Although various courts that have used the tests set out in A.H. Robins and Queenie Ltd. v. Nygard Int’l, the reach of those tests remains unclear. The subjective nature of the tests in those cases leave much to the discretion of a bankruptcy court—making it difficult for parties to predict when the automatic stay will be applied to protect non-debtors.
SDNY 19 Mad Park, LLC
For now, it appears that the question of whether the automatic stay will be extended to non-debtors continues to be a subjective one. In Judge Gropper’s recent decision in In re SDNY 19 Mad Park, LLC, the debtor, SDNY 19 Mad Park, LLC, filed a motion seeking entry of an order extending the automatic stay to Antonio Magliulo, a member and manager of the debtor, with respect to two lawsuits filed against the debtor and Magliulo. The first lawsuit was brought by employees who alleged that the debtor failed to comply with New York Labor Laws (NYLL) and the Fair Labor Standards Act (FSLA) by, among other things, failing to pay tips and alleged overtime to the employees/plaintiffs. The second action was brought by a former employee alleging malicious prosecution.
Magliulo’s management of the debtor’s business was governed by an operating agreement that contained exculpation and indemnification provisions. The debtor argued the lawsuits should be stayed as against Magliulo because (i) allowing the lawsuits to proceed would have binding res judicata effect on the claims against the debtor’s estate, (ii) there was an absolute identity of interest between the debtor and Magliulo, such that allowing the actions to proceed would cause irreparable harm to the debtor’s estate, and (iii) Magliulo’s exculpation and indemnification rights would also result in binding claims against the debtor’s estate. The employees countered that any indemnification provisions pertaining to the NYLL and FLSA claims were unenforceable (per state law) and that there was a strong likelihood that indemnification would be denied because of the intentional/willful nature of Magliulo’s claim (per the carve out in the indemnification provision).

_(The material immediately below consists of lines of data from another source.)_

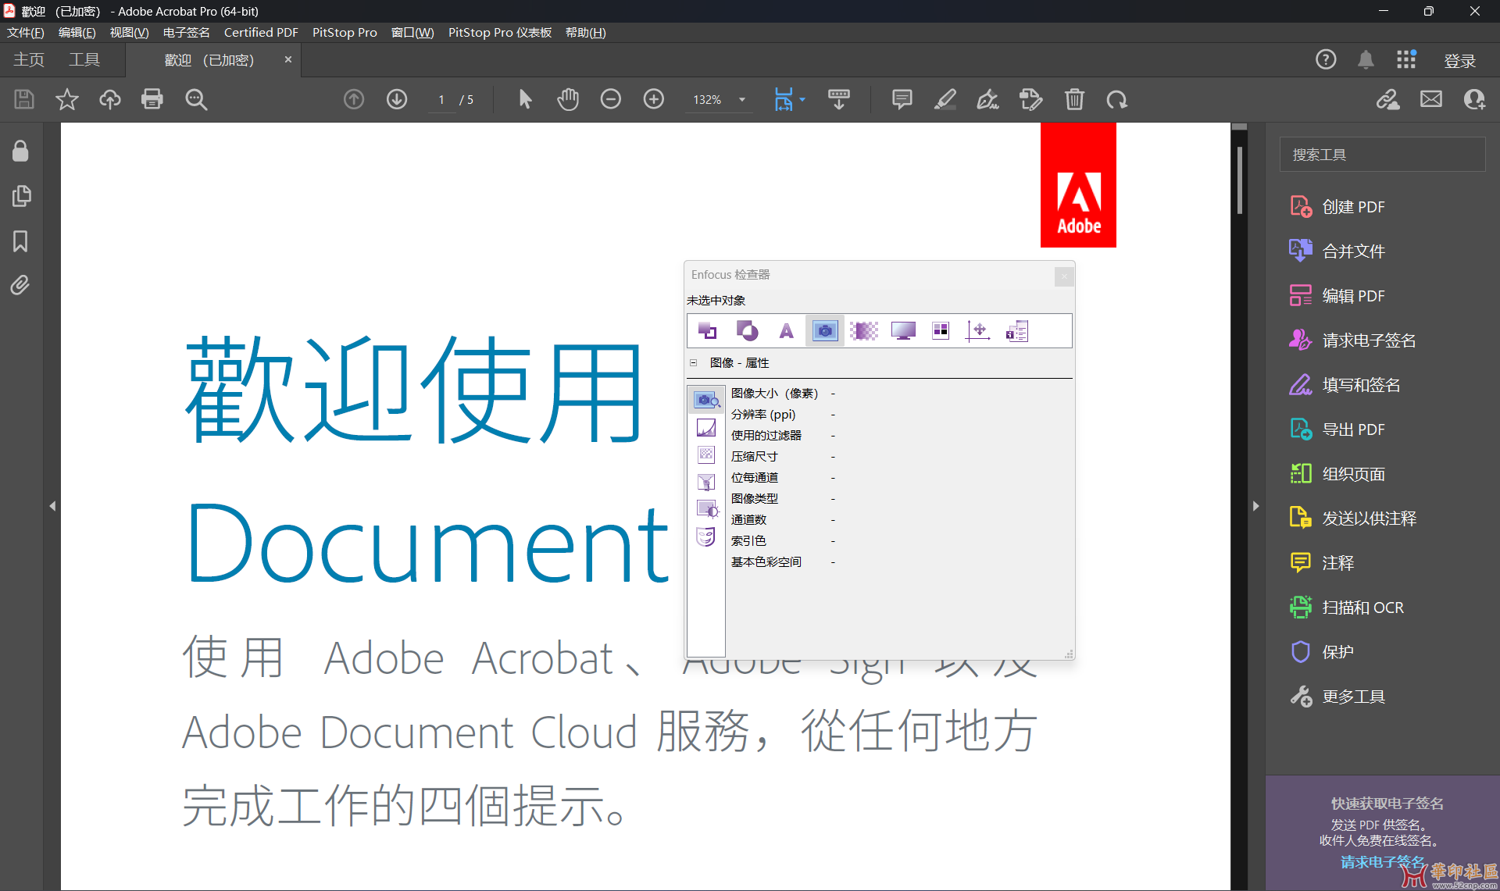The width and height of the screenshot is (1500, 891).
Task: Select the hand pan tool
Action: pyautogui.click(x=568, y=99)
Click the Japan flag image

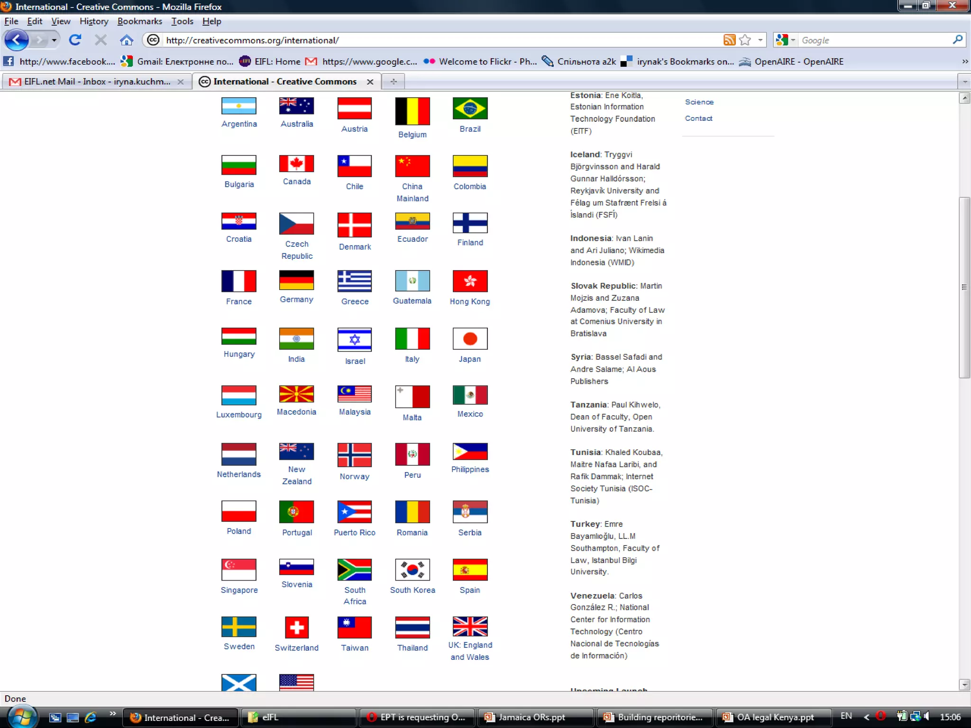click(470, 339)
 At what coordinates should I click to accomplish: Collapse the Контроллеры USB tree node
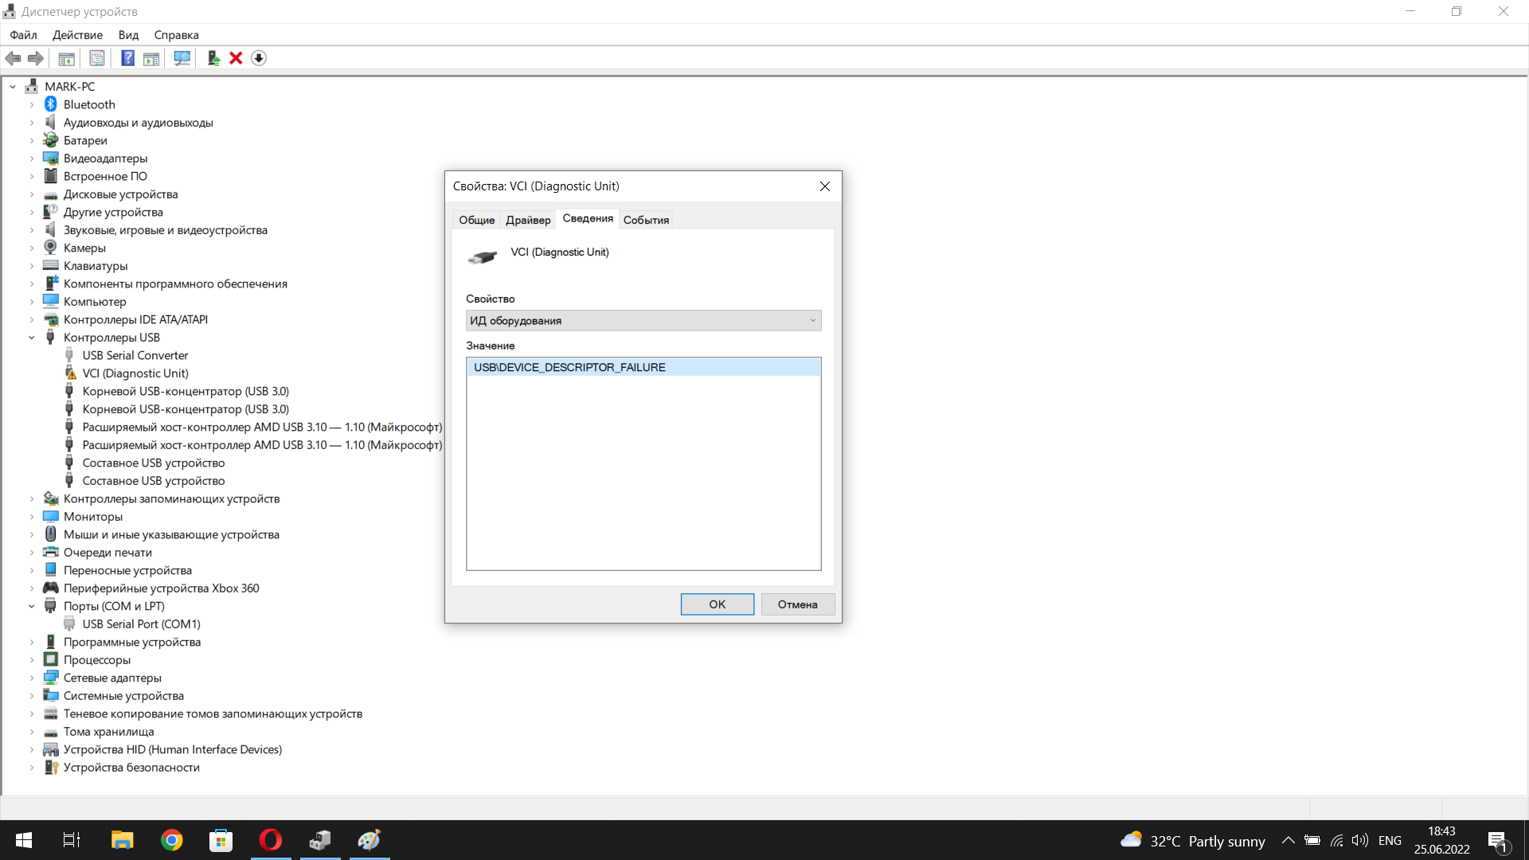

After noting that some courts have extended the automatic stay to non-debtors pursuant to section 105 of the Bankruptcy Code, Judge Gropper noted that a motion staying an action against a debtor’s principal is “extraordinary relief.” He explained that the mere possibility that Magliulo has indemnification rights against the debtor “does not tip the balance in favor of a stay.” In support of his decision, Judge Gropper noted that there is conflicting law on a defendant’s right to indemnification against a judgment in a case under the NYLL and the FLSA. Moreover, Judge Gropper stated that the purpose of extending the stay to non-debtors is to “suspend actions that pose a serious threat to a corporate debtor’s reorganization efforts.” In this case, the debtor failed to show that any indemnification rights Magliulo had against the debtor should result in a stay of actions against him. The possibility of the offensive use of estoppel was not enough as there was “nothing in the record to indicate that Magliulo’s defense of [the litigation] would not be as vigorous as if the Debtor remained a defendant.” Accordingly, Judge Gropper found that the debtor had not shown that extending the stay to the debtor’s management was warranted.
Conclusion
Although automatic stay protections can be extended to non-debtor entities under certain circumstances, In re SDNY 19 Mad Park, LLC reminds us that such extension continues to be an extraordinary exercise of a bankruptcy court’s equitable discretion. The particular circumstances of a case have to be sufficiently “unusual” to merit such an expansion. Debtors seeking to extend the automatic stay to non-debtors will have to show that such “extraordinary” relief is warranted.